Yet ethical concerns persist. Frenkel interviewed engineers at Google and Meta who warned that “the pace of military integration is outstripping ethical review.” Margaret O’Mara, a tech historian at the University of Washington, added, “These companies are hyper-competitive… and in their drive to get into defense, there isn’t a lot of pausing to think.”
From DARPA to drones: A return to roots
Frenkel contextualizes the defense shift as a return to the Valley’s Cold War origins. In the 1950s, Pentagon agencies like DARPA funded foundational research in what became Silicon Valley. Google’s early development, she reminds readers, was supported by federal grants, including from DARPA.
But by the 2000s, the tech world had turned toward consumer products and liberal values. The 2018 employee revolt at Google marked a peak in anti-military sentiment. “Google should not be in the business of war,” the protestors wrote.

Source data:

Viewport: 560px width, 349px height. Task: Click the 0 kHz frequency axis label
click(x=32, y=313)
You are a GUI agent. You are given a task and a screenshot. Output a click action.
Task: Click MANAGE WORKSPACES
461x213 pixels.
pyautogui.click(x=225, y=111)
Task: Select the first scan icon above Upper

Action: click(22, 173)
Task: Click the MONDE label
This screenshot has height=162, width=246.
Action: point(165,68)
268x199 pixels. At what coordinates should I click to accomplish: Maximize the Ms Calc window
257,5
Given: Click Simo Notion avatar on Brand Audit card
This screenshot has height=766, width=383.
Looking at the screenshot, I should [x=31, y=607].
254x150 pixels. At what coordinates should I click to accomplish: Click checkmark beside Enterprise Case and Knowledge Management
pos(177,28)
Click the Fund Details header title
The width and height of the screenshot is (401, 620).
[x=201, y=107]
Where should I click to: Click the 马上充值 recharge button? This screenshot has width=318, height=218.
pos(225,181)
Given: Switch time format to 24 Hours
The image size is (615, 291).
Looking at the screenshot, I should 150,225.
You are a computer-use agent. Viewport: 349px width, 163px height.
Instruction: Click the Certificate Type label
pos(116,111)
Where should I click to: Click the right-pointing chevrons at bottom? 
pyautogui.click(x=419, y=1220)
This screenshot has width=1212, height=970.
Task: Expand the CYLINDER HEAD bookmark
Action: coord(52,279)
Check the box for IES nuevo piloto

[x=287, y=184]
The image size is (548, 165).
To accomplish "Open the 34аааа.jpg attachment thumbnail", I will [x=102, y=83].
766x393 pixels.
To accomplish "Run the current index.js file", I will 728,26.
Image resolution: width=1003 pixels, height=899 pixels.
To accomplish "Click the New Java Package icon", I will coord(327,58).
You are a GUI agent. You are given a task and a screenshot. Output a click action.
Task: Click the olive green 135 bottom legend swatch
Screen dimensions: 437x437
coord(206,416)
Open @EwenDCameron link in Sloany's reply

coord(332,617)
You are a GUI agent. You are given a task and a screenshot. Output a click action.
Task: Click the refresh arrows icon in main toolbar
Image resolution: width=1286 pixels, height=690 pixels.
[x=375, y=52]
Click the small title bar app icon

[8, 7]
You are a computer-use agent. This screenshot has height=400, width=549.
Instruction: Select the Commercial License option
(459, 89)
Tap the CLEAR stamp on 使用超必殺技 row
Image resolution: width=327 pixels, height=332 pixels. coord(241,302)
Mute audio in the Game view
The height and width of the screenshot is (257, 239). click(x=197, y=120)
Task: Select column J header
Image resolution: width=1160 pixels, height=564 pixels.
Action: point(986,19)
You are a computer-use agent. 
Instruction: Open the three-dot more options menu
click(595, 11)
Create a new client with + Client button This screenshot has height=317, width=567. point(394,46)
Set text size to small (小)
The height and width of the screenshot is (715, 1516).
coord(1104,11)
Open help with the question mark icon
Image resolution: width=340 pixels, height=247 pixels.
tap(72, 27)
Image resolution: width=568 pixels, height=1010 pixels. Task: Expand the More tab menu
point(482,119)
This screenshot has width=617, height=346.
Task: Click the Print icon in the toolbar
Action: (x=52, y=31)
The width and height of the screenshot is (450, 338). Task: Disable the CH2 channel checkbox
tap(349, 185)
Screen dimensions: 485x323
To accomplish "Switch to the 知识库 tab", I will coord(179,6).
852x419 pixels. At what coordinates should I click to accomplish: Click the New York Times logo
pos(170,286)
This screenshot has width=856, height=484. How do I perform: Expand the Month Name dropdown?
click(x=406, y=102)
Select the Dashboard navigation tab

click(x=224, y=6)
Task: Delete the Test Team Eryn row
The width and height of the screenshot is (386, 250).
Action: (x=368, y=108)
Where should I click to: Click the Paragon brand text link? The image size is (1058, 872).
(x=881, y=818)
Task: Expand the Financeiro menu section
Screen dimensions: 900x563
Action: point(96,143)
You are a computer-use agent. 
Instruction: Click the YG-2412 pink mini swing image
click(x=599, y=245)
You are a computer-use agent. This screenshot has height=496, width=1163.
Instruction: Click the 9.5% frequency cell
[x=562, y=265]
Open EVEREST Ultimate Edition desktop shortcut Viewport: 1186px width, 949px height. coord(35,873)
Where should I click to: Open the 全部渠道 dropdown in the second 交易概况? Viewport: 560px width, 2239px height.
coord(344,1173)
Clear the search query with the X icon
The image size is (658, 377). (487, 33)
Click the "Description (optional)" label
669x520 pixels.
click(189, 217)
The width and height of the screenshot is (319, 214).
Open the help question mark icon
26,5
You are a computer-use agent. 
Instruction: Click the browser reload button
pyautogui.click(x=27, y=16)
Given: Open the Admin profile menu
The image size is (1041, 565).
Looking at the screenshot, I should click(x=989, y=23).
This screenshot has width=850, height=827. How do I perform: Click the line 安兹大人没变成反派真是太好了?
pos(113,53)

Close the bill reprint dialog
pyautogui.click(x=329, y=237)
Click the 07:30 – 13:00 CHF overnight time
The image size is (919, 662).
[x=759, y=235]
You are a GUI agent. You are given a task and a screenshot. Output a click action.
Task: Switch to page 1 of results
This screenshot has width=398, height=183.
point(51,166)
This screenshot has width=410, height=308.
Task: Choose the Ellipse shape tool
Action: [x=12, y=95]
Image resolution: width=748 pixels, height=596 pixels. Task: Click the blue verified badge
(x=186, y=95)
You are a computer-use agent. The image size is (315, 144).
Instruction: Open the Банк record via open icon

PROBLEMS TO WORK ON
1. Using the excerpt about Silicon Valley and the military, decide whether each statement agrees with it: (a) Margaret O’Mara is a tech historian at the University of Washington. (b) The 2018 employee revolt took place at Meta. (c) In the 1950s, DARPA funded foundational research in what became Silicon Valley. Give yes or no for each, with the deciding words quoted exactly.
2. According to the excerpt about Silicon Valley and the military, at which companies did Frenkel interview engineers?
3. From the excerpt about Silicon Valley and the military, rewrite the passage from "Yet ethical concerns" up to and including "including from DARPA.", substituting "postwar" for "Cold War".

RESULTS OF THE TASKS
1.
(a) Yes: "Margaret O’Mara, a tech historian at the University of Washington"
(b) No: "The 2018 employee revolt at Google marked a peak in anti-military sentiment."
(c) Yes: "In the 1950s, Pentagon agencies like DARPA funded foundational research in what became Silicon Valley."

2. Google and Meta.

3.
Yet ethical concerns persist. Frenkel interviewed engineers at Google and Meta who warned that “the pace of military integration is outstripping ethical review.” Margaret O’Mara, a tech historian at the University of Washington, added, “These companies are hyper-competitive… and in their drive to get into defense, there isn’t a lot of pausing to think.”
From DARPA to drones: A return to roots
Frenkel contextualizes the defense shift as a return to the Valley’s postwar origins. In the 1950s, Pentagon agencies like DARPA funded foundational research in what became Silicon Valley. Google’s early development, she reminds readers, was supported by federal grants, including from DARPA.